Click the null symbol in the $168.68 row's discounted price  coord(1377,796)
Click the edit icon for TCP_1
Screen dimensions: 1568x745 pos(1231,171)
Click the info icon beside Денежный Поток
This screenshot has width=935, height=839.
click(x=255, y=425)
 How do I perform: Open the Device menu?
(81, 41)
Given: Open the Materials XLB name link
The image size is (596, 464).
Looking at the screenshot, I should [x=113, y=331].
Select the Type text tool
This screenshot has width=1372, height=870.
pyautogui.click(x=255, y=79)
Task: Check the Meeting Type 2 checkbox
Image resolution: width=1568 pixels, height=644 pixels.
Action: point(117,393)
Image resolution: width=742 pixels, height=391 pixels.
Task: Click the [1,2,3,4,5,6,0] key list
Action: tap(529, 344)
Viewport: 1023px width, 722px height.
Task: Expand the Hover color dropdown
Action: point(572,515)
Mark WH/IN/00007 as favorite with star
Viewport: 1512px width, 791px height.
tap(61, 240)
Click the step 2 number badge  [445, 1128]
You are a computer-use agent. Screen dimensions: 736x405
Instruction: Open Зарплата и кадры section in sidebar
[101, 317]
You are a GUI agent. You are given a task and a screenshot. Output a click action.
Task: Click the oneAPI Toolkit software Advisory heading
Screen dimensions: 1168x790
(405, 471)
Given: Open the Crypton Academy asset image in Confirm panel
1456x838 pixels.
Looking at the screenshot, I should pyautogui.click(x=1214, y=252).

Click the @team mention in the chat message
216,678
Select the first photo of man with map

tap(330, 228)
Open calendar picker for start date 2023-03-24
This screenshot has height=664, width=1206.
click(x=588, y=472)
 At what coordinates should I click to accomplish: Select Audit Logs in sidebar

• [Set task]: Copy the lines from the start of the records to the line with "pyautogui.click(x=255, y=79)", both included, renaming "icon" to "button" and changing nothing else.

• [Answer to the exercise]:
Click the null symbol in the $168.68 row's discounted price  coord(1377,796)
Click the edit button for TCP_1
Screen dimensions: 1568x745 pos(1231,171)
Click the info button beside Денежный Поток
This screenshot has width=935, height=839.
click(x=255, y=425)
 How do I perform: Open the Device menu?
(81, 41)
Given: Open the Materials XLB name link
The image size is (596, 464).
Looking at the screenshot, I should [x=113, y=331].
Select the Type text tool
This screenshot has width=1372, height=870.
pyautogui.click(x=255, y=79)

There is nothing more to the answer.